O presidente dos Estados Unidos, Donald Trump, afirmou na última quinta-feira (19) que pretende orientar agências federais a iniciarem a liberação de arquivos do governo relacionados a alienígenas e objetos voadores não identificados. A declaração foi feita ao comentar o interesse público crescente pelo tema. No mesmo dia, Trump também criticou o ex-presidente Barack Obama por ter abordado o assunto recentemente em uma entrevista.
Durante conversa com jornalistas, Trump acusou Obama de ter cometido um erro ao comentar o tema de forma pública. “Ele tirou isso de informação classificada. Ele não deveria estar fazendo isso”, afirmou o presidente, sem detalhar quais documentos estariam envolvidos.
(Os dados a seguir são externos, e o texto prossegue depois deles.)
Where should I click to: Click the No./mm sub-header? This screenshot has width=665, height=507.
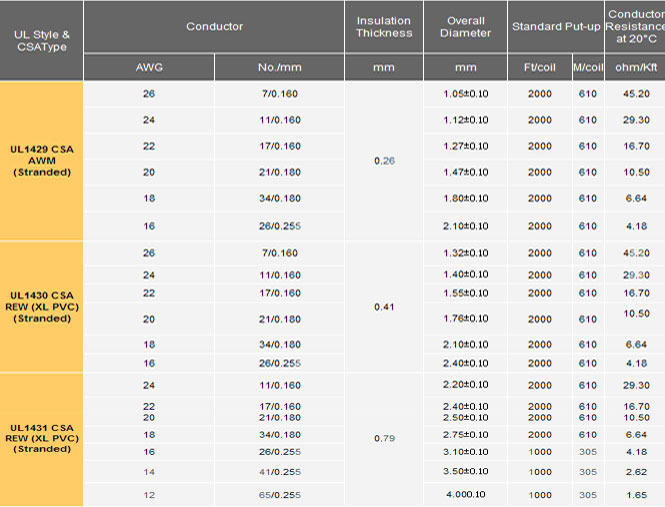pos(279,67)
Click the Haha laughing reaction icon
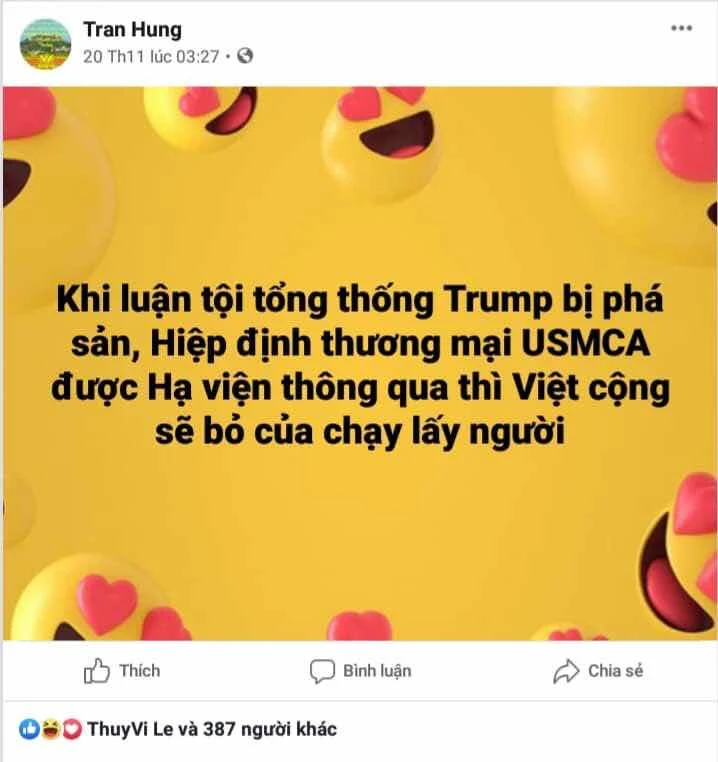Screen dimensions: 718x762 coord(50,729)
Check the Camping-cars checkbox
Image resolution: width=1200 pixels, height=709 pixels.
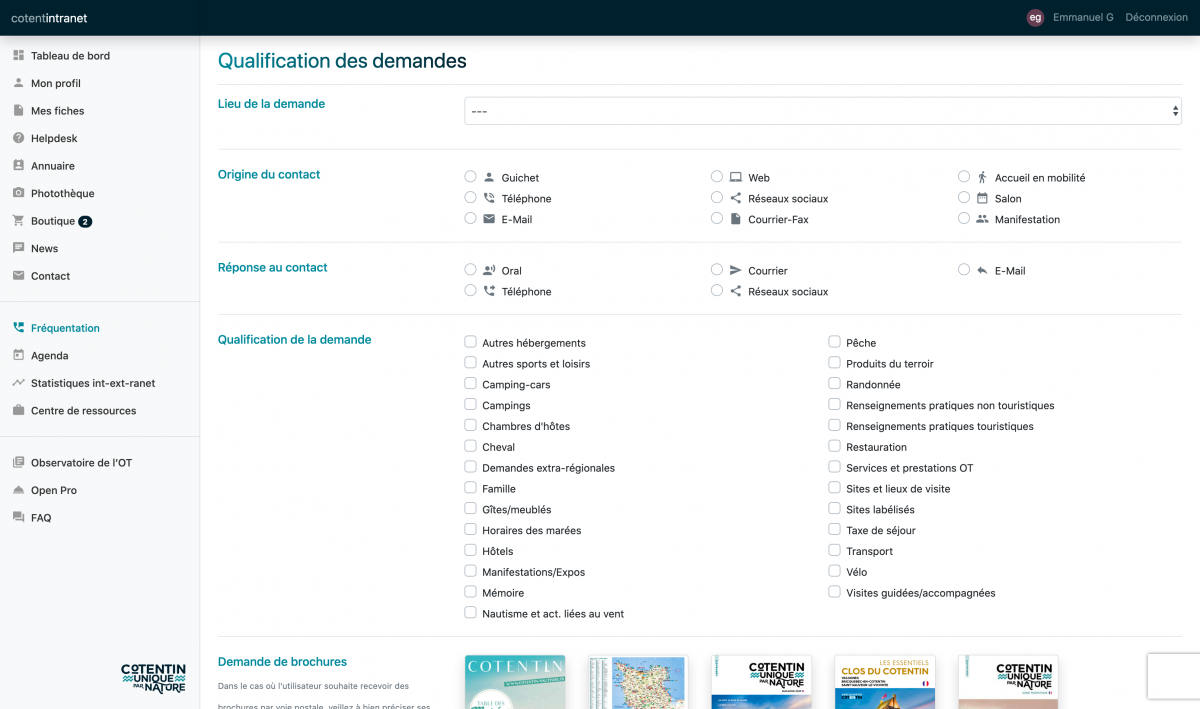point(471,384)
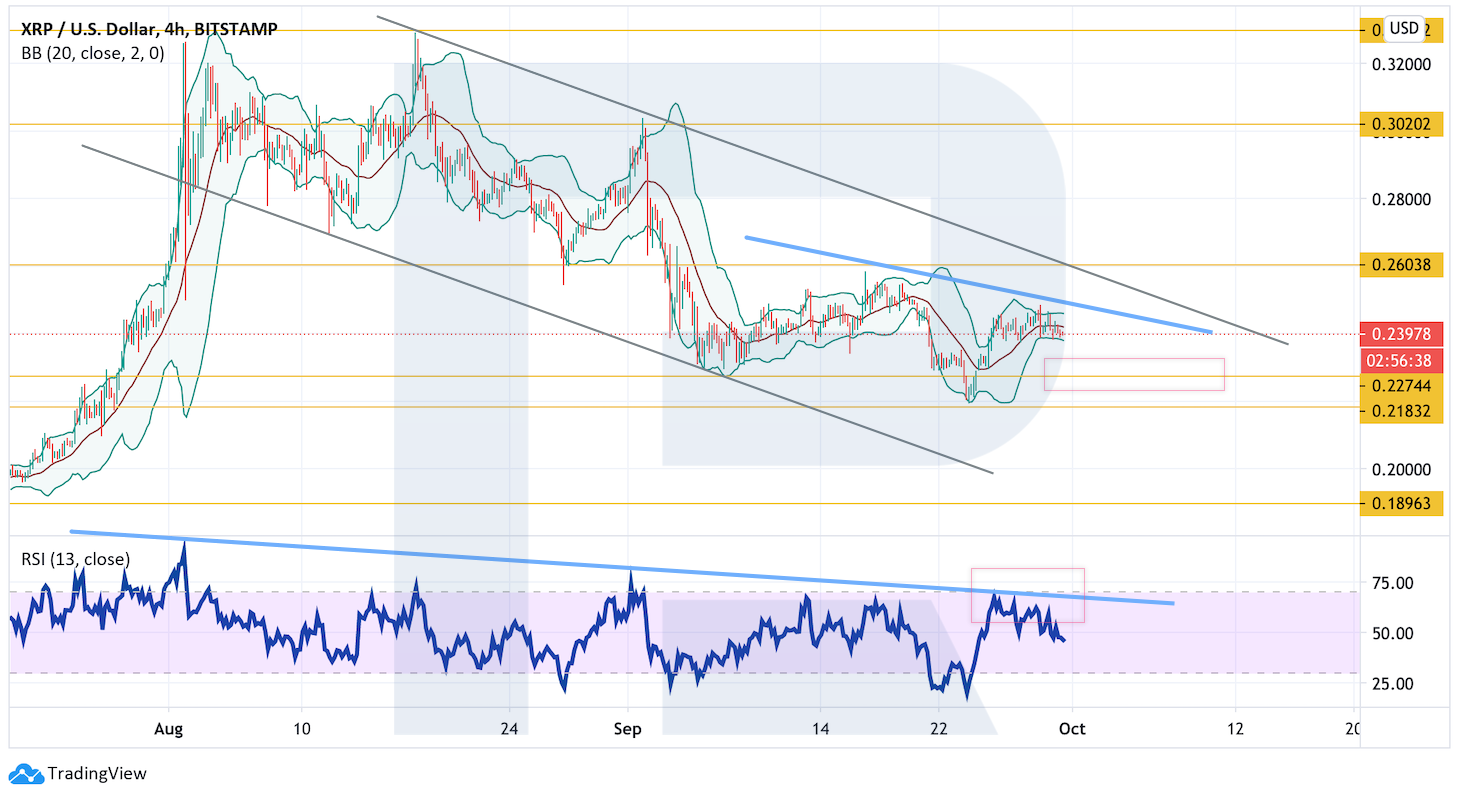Click the TradingView cloud logo icon
Image resolution: width=1459 pixels, height=799 pixels.
pyautogui.click(x=25, y=773)
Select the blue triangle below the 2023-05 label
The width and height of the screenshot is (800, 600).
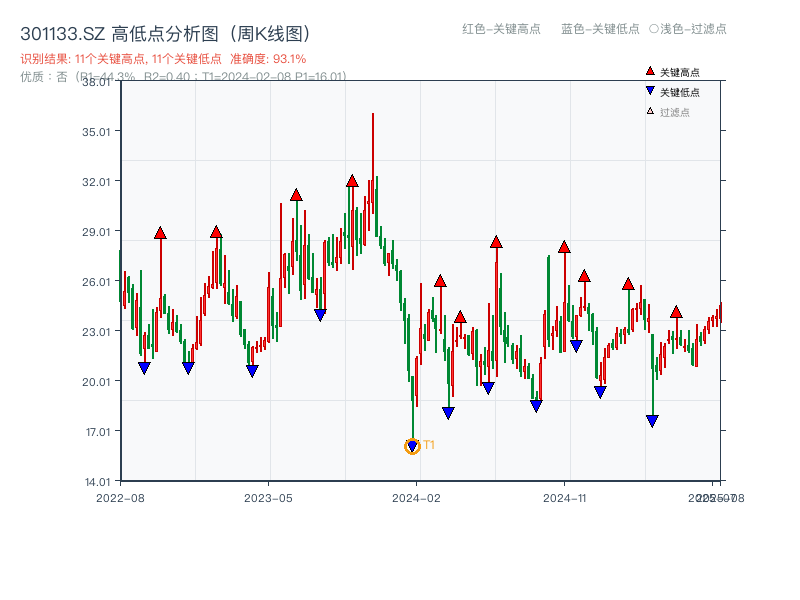pyautogui.click(x=251, y=371)
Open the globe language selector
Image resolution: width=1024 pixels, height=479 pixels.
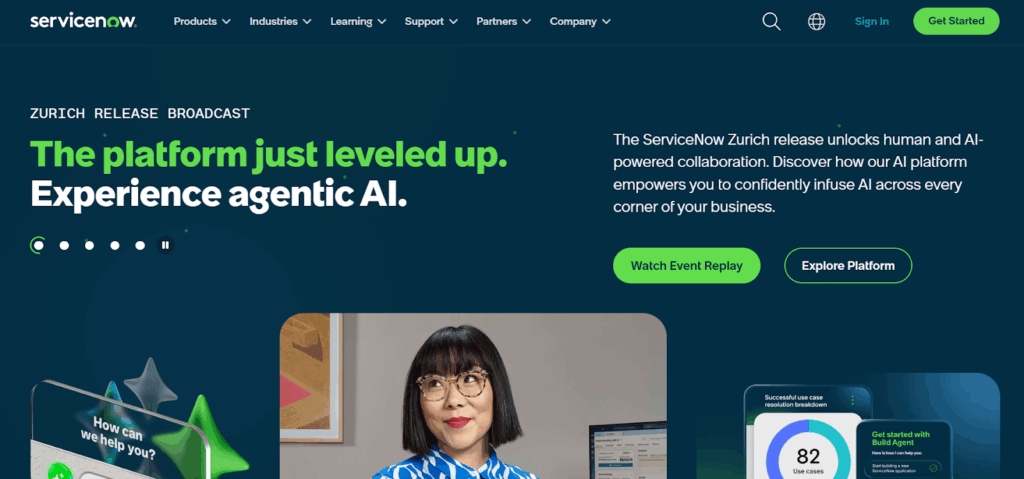816,22
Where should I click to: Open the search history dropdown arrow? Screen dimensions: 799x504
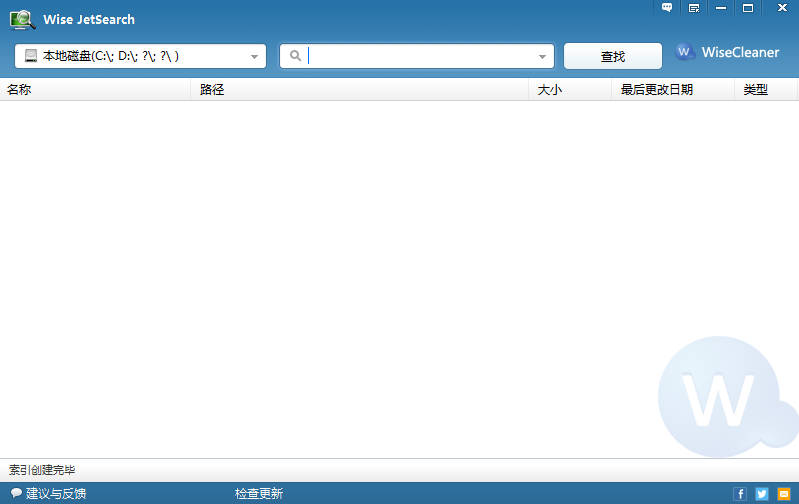543,57
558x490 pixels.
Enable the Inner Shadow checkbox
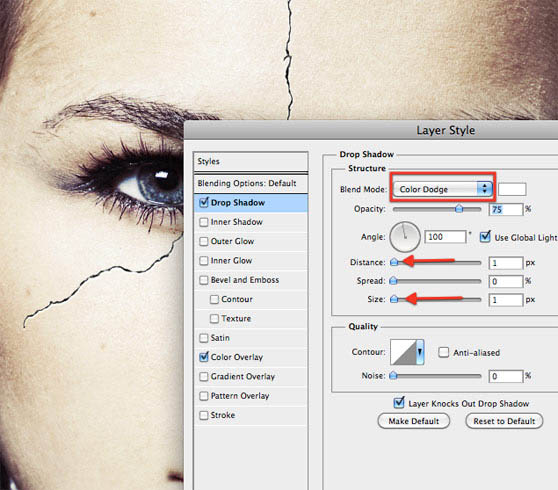pyautogui.click(x=204, y=222)
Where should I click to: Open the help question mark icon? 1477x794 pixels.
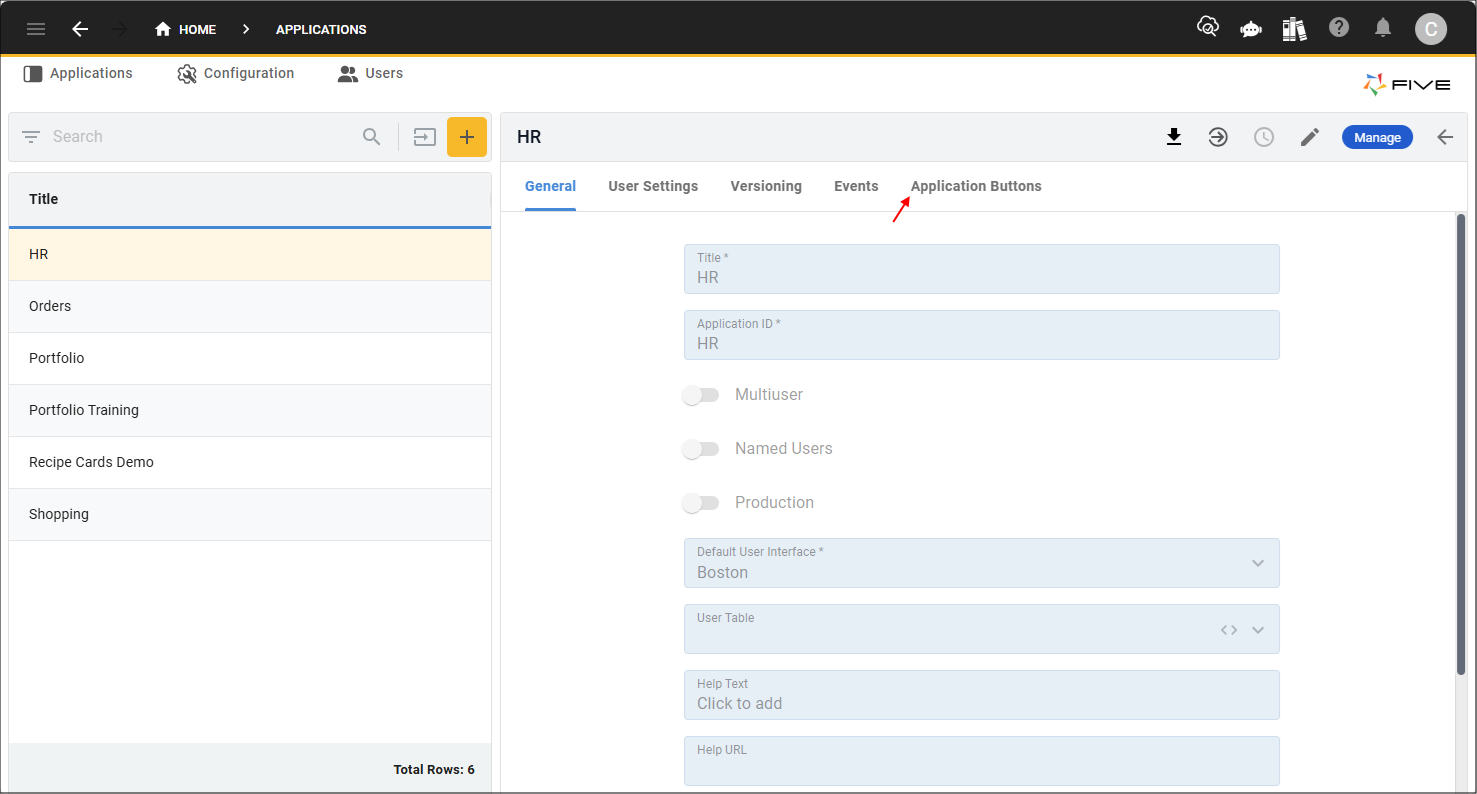[x=1339, y=28]
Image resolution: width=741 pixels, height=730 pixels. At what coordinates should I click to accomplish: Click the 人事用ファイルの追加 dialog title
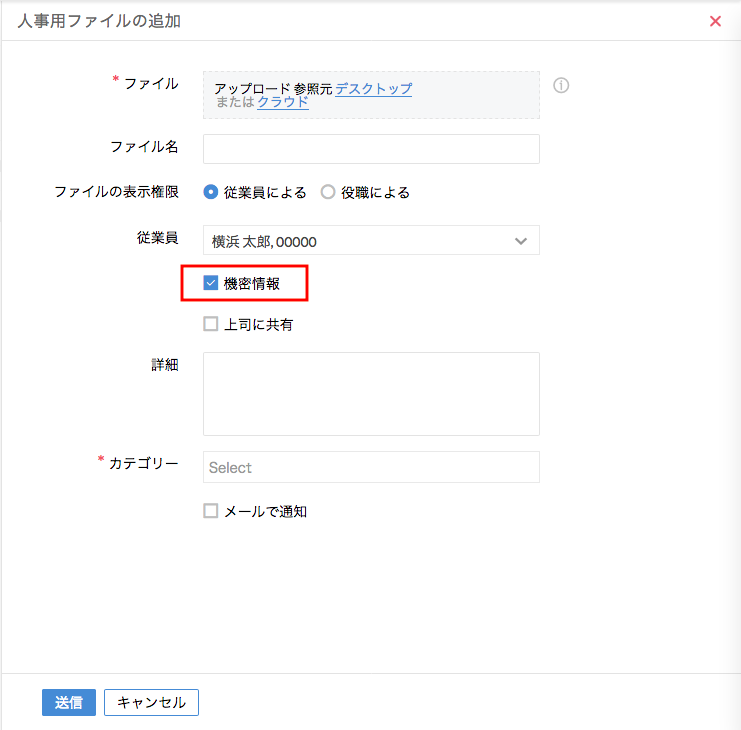coord(99,21)
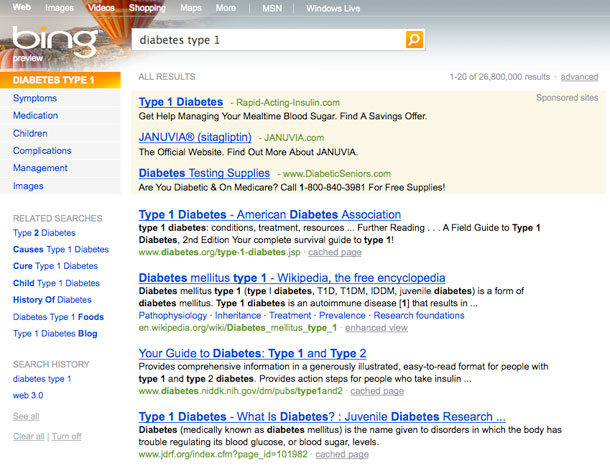
Task: Click the orange search magnifier button
Action: click(x=414, y=40)
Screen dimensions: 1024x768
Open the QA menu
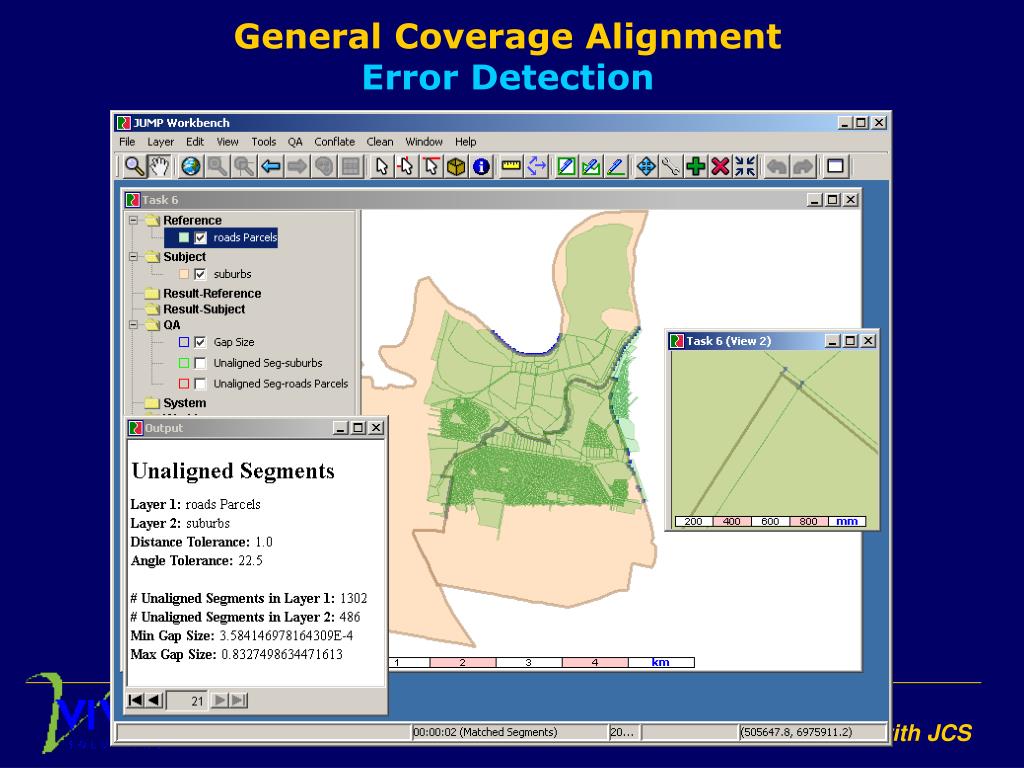(295, 142)
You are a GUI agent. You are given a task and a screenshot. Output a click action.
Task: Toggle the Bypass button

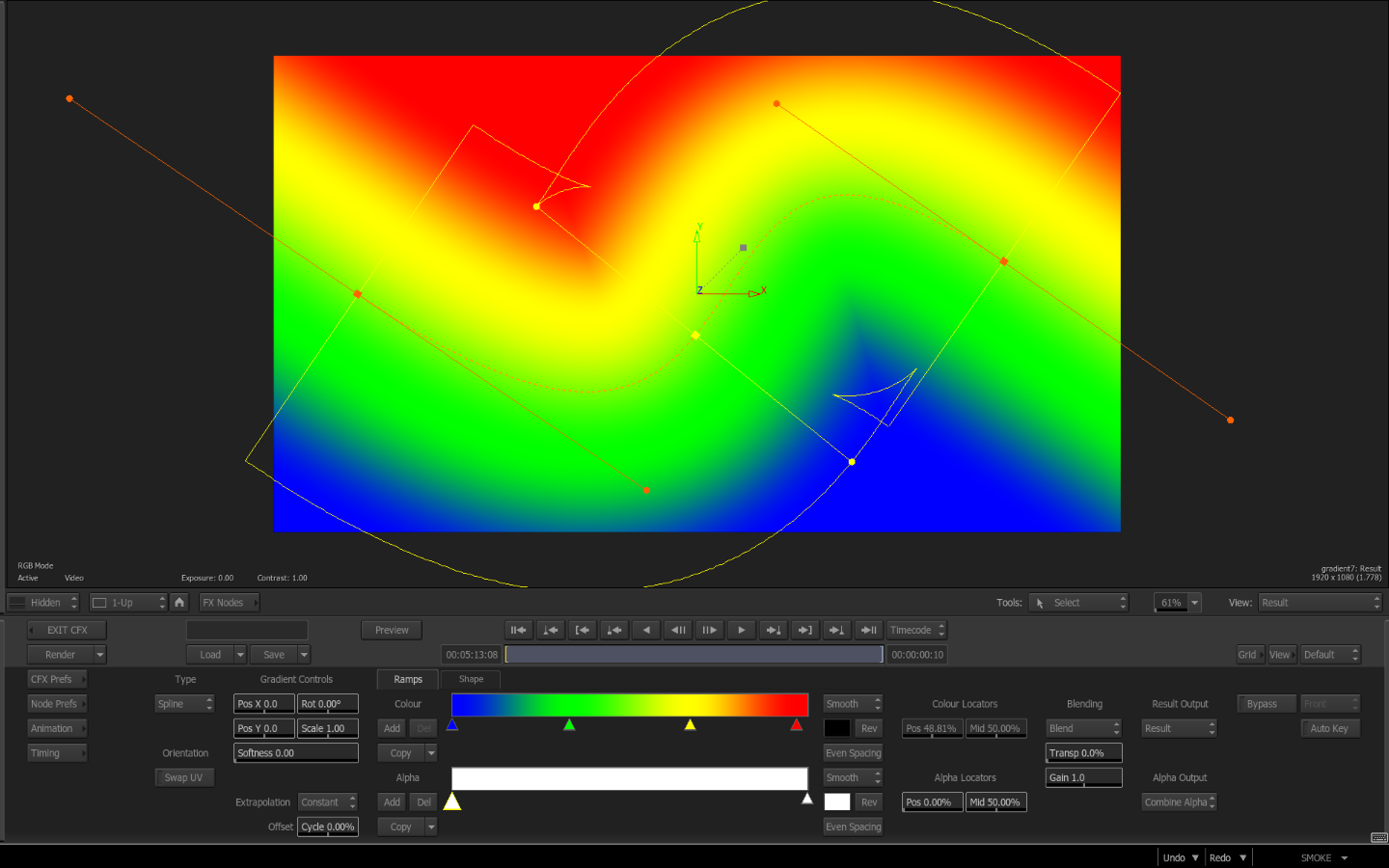(1262, 704)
A fala de Obama mencionada por Trump ocorreu em um podcast divulgado no sábado anterior. Na ocasião, o ex-presidente respondeu, em tom de brincadeira, a uma pergunta sobre alienígenas, dizendo que “são reais”. Em seguida, esclareceu que nunca os viu e que não estariam escondidos na Área 51, a menos que existisse uma conspiração de grandes proporções.
Para o ufólogo e pesquisador Urandir Fernandes de Oliveira, que estuda o tema há décadas, o episódio tem peso simbólico. “Há relatos e indícios sobre vida fora da Terra há muito tempo, mas o assunto sempre foi tratado com descrédito. Quando dois líderes de uma das maiores potências do mundo falam disso, mesmo em contextos diferentes, o tema deixa de ser distante e passa a ganhar outra dimensão”, avalia.
Nos últimos anos, relatórios oficiais do governo dos Estados Unidos passaram a reconhecer a existência de fenômenos aéreos não identificados, conhecidos como UAPs, embora sem confirmação de origem extraterrestre. Essa mudança de postura institucional já vinha sendo observada por pesquisadores como um sinal de maior abertura ao debate.
Segundo Urandir, o momento atual vai além da curiosidade popular e envolve responsabilidade histórica. “Quando o tema sai do campo da especulação e entra na fala de presidentes, exige seriedade. Não se trata de acreditar ou desacreditar, mas de compreender que informações estão sendo discutidas em níveis elevados. Isso pode impactar a forma como a humanidade entende seu lugar no universo”, conclui.